**PROBLEM DETAILS**
Going line by line through the data below, report how many lines include the word "height", with nothing added.

**ENTRIES SHOWN**
[Start of Attachment]

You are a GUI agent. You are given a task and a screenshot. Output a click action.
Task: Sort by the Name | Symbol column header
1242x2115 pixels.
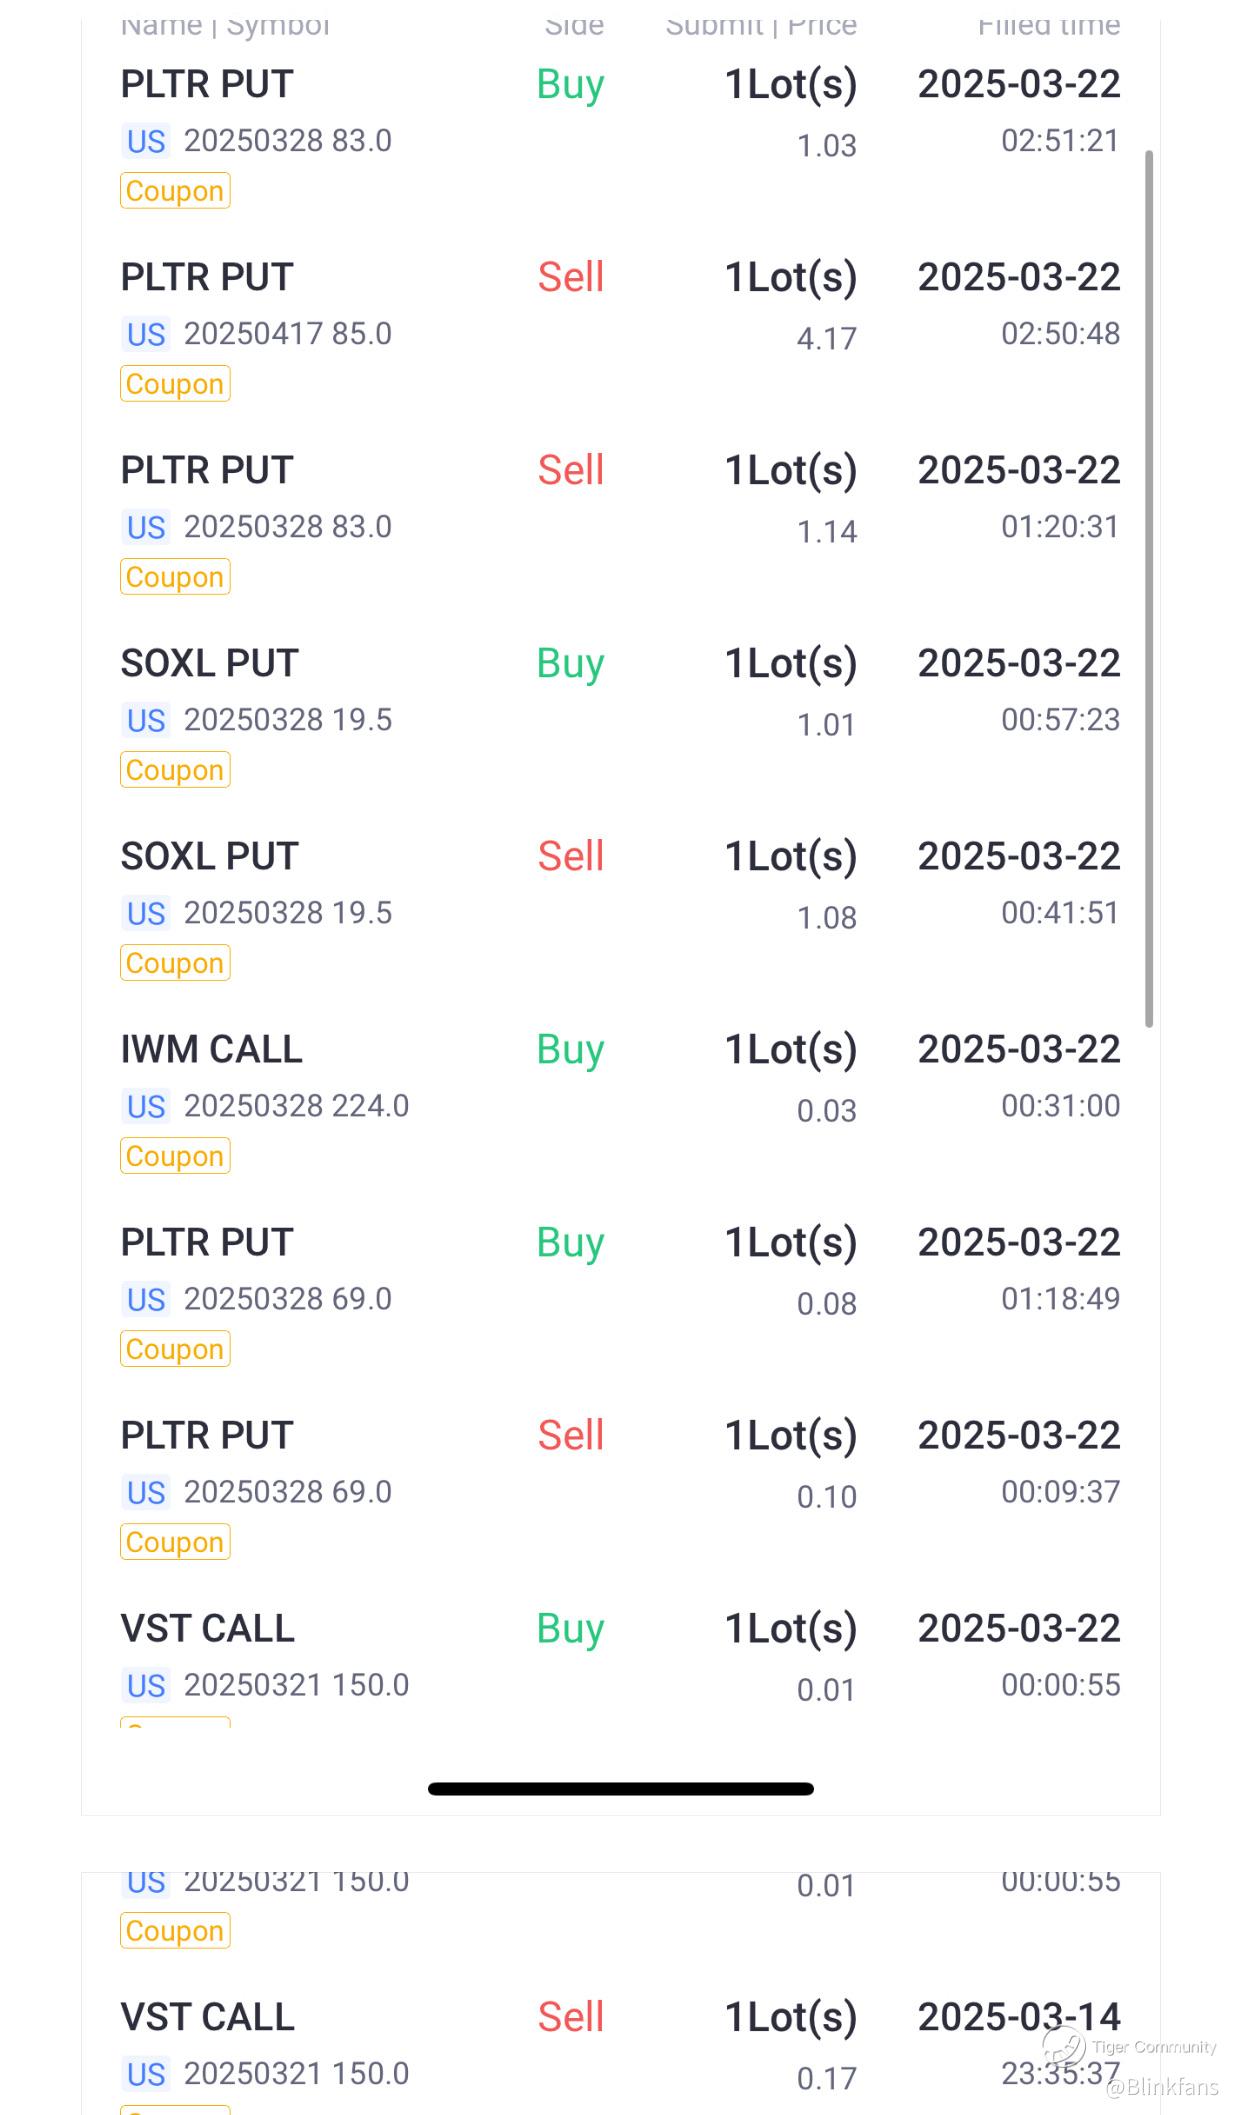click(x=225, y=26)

[End of Attachment]
[Start of Attachment]

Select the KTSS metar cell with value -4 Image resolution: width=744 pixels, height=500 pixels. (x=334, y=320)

[End of Attachment]
[Start of Attachment]

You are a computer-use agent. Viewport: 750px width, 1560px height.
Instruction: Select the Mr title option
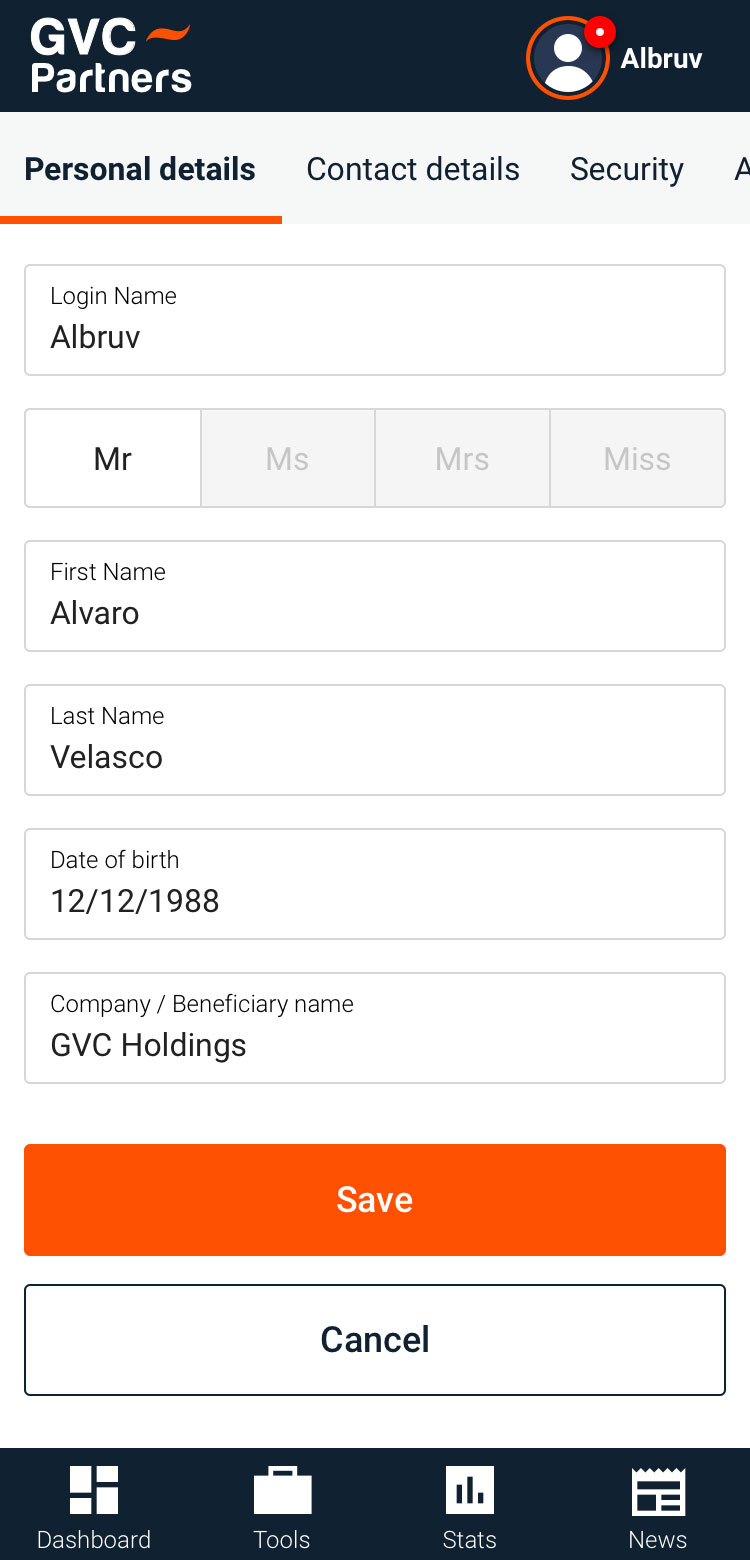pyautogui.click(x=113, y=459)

[End of Attachment]

**EXERCISE RESULT**
2